### GIVEN PROBLEM 1:
Answer these questions about the array reduction text:
(a) What value is assigned to bins in the code?
(b) How many threads does the explanation assume?
(c) Which clause does the writer say cannot be used with this method to remove the barrier?
### GIVEN PROBLEM 2:
Reproduce the array reduction text between "int bins = 20;" and "came up with.", inclusive, changing "a_private" to "a_local".

### SOURCE DOCUMENT:
This is more general than scalar addition. Let me choose a more useful case: an array reduction (see here, here, and here for more about array reductions).
Let's say I want to do an array reduction on an array a. Here is some code which fills private arrays in parallel for each thread.
int bins = 20;
int a[bins];
int **at; // array of pointers to arrays
for(int i = 0; i<bins; i++) a[i] = 0;
#pragma omp parallel
{
#pragma omp single
at = (int**)malloc(sizeof *at * omp_get_num_threads());
at[omp_get_thread_num()] = (int*)malloc(sizeof **at * bins);
int a_private[bins];
//arbitrary function to fill the arrays for each thread
for(int i = 0; i<bins; i++) at[omp_get_thread_num()][i] = i + omp_get_thread_num();
}
At this point I have have an array of pointers to arrays for each thread. Now I want to add all these arrays together and write the final sum to a. Here is the solution I came up with.
#pragma omp parallel
{
int n = omp_get_num_threads();
for(int m=1; n>1; m*=2) {
int c = n%2;
n/=2;
#pragma omp for
for(int i = 0; i<n; i++) {
int *p1 = at[2*i*m], *p2 = at[2*i*m+m];
for(int j = 0; j<bins; j++) p1[j] += p2[j];
}
n+=c;
}
#pragma omp single
memcpy(a, at[0], sizeof *a*bins);
free(at[omp_get_thread_num()]);
#pragma omp single
free(at);
}
Let me try and explain what this code does. Let's assume there are eight threads. Let's define the += operator to mean to sum over the array. e.g. s0 += s1 is
for(int i=0; i<bins; i++) s0[i] += s1[i]
then this code would do
n thread0 thread1 thread2 thread4
4 s0 += s1 s2 += s3 s4 += s5 s6 +=s7
2 s0 += s2 s4 += s6
1 s0 += s4
But this code is not ideal as I would like it.
One problem is that there are a few implicit barriers which require all the threads to sync. These barriers should not be necessary. The first barrier is between filling the arrays and doing the reduction. The second barrier is in the #pragma omp for declaration in the reduction. But I can't use the nowait clause with this method to remove the barrier.

### DATA BLOCK:
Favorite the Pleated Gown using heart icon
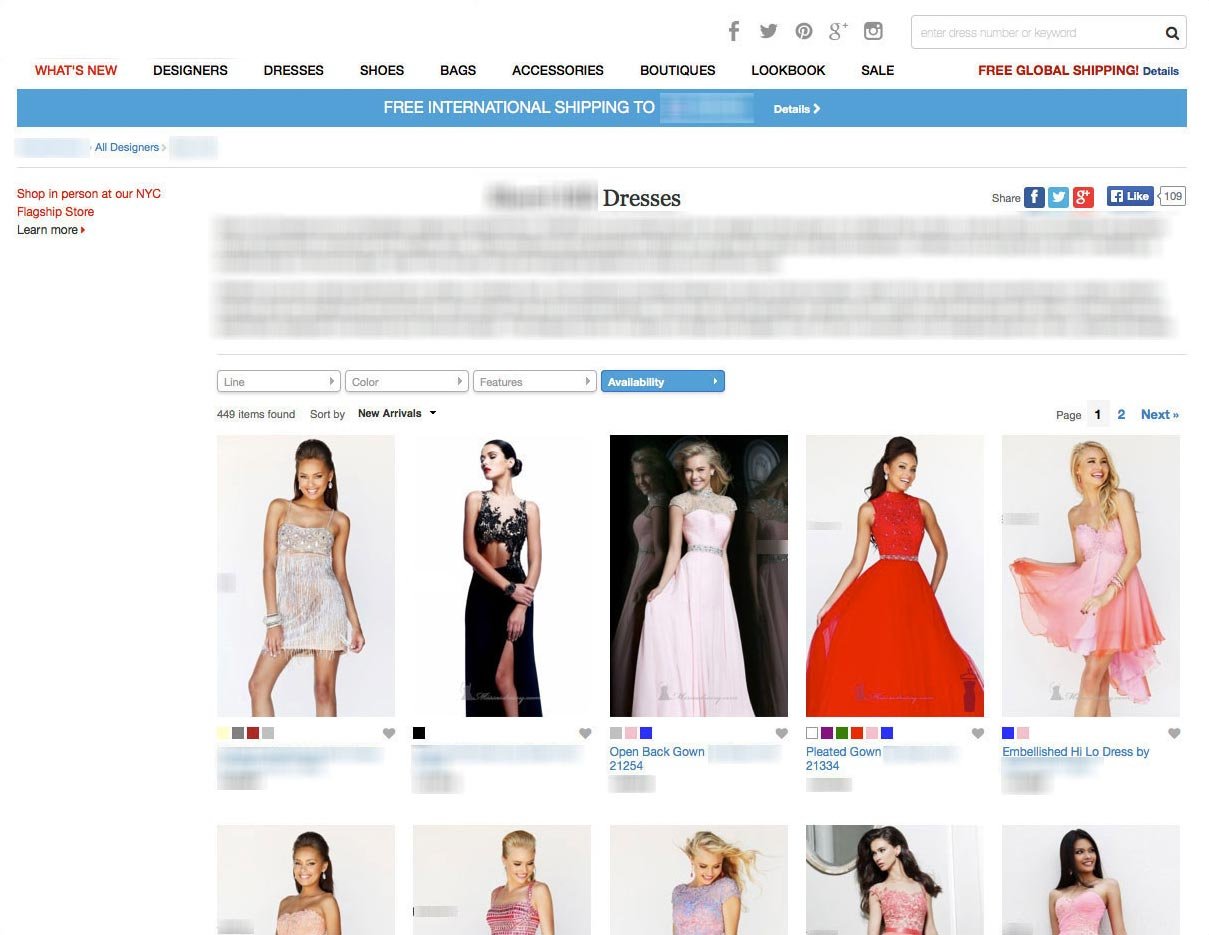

### COMPLETE ANSWER 1:
(a) 20
(b) Eight
(c) The nowait clause

### COMPLETE ANSWER 2:
int bins = 20;
int a[bins];
int **at; // array of pointers to arrays
for(int i = 0; i<bins; i++) a[i] = 0;
#pragma omp parallel
{
#pragma omp single
at = (int**)malloc(sizeof *at * omp_get_num_threads());
at[omp_get_thread_num()] = (int*)malloc(sizeof **at * bins);
int a_local[bins];
//arbitrary function to fill the arrays for each thread
for(int i = 0; i<bins; i++) at[omp_get_thread_num()][i] = i + omp_get_thread_num();
}
At this point I have have an array of pointers to arrays for each thread. Now I want to add all these arrays together and write the final sum to a. Here is the solution I came up with.